Questo è l’ultimo messaggio lasciato da Sara Higazy, che si è tolta la vita il 14 giugno nel suo esilio canadese, dove aveva cercato riparo dal dolore e dai ricordi. Quale sia stato l’ultimo avvenimento che l’ha spinta a togliersi la vita, non ci riguarda. E comunque va rispettato.
Quello che dovrebbe riguardare tutti noi è la storia di Sara. Lesbica, attivista della comunità Lgbtq egiziana. Nel settembre 2017 fu arrestata, insieme a decine di altre persone, a un concerto della band libanese Mashrou’ Leila, al Cairo. La sua colpa? Aver aperto e sventolato la bandiera arcobaleno.
I poliziotti che la portarono in carcere annunciarono “è arrivata la lesbica”. E iniziò la “festa”, cui parteciparono anche diverse detenute. Sara fu umiliata, derisa, torturata.

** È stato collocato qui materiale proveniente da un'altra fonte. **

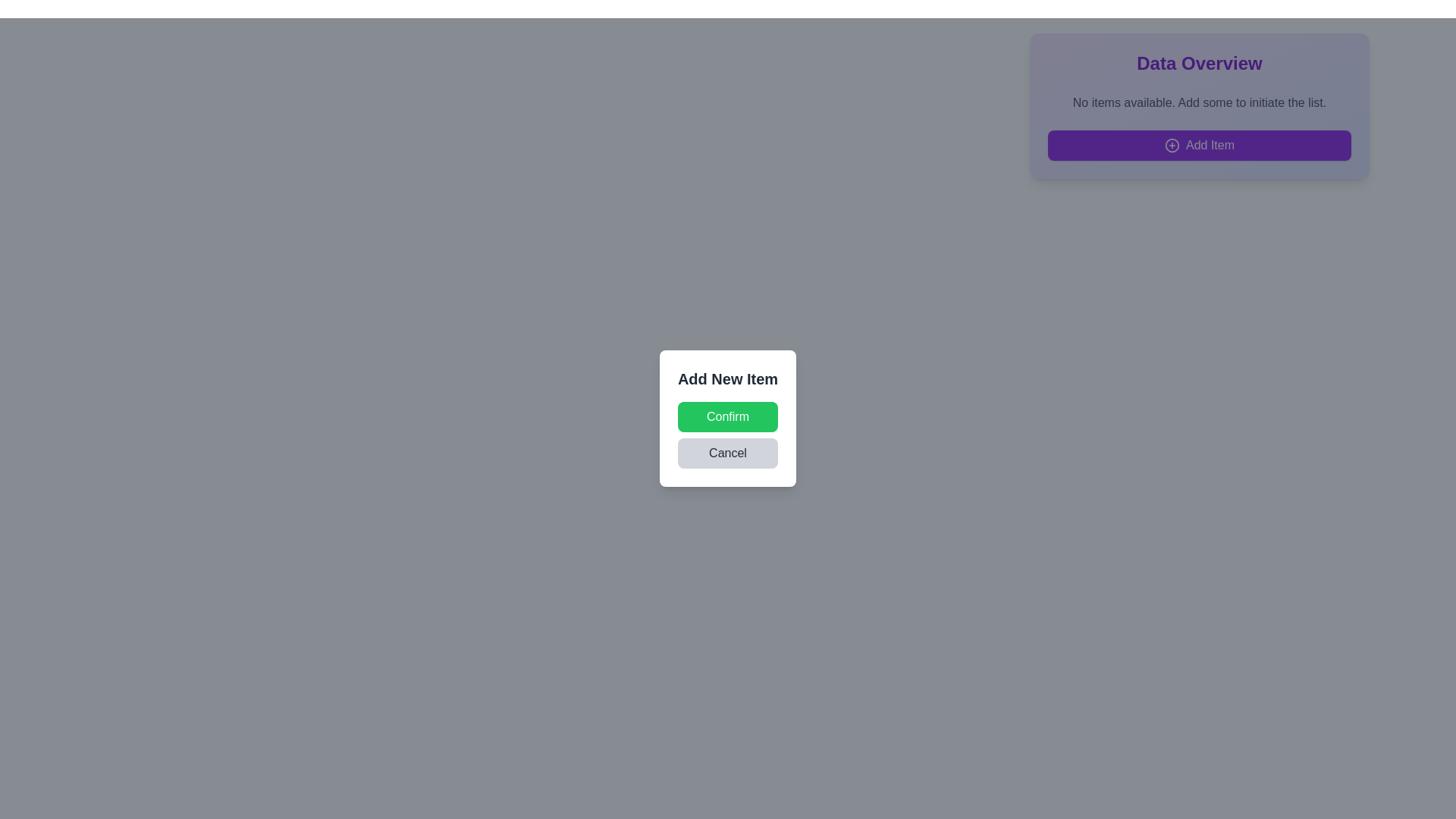  I want to click on bold, large-sized dark gray text labeled 'Add New Item' at the top of the rounded white card, so click(728, 378).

Dopo il carcere e per salvarsi da ulteriori persecuzioni, Sara andò ad aggiungersi alla sempre più numerosa diaspora egiziana.  Ma la tortura spesso non lascia scampo. Neanche ad anni di distanza.
Spero che un giorno si possa celebrare un Pride al Cairo. E che sia dedicato a Sara.
Intanto, proviamo a dedicarle i Pride italiani!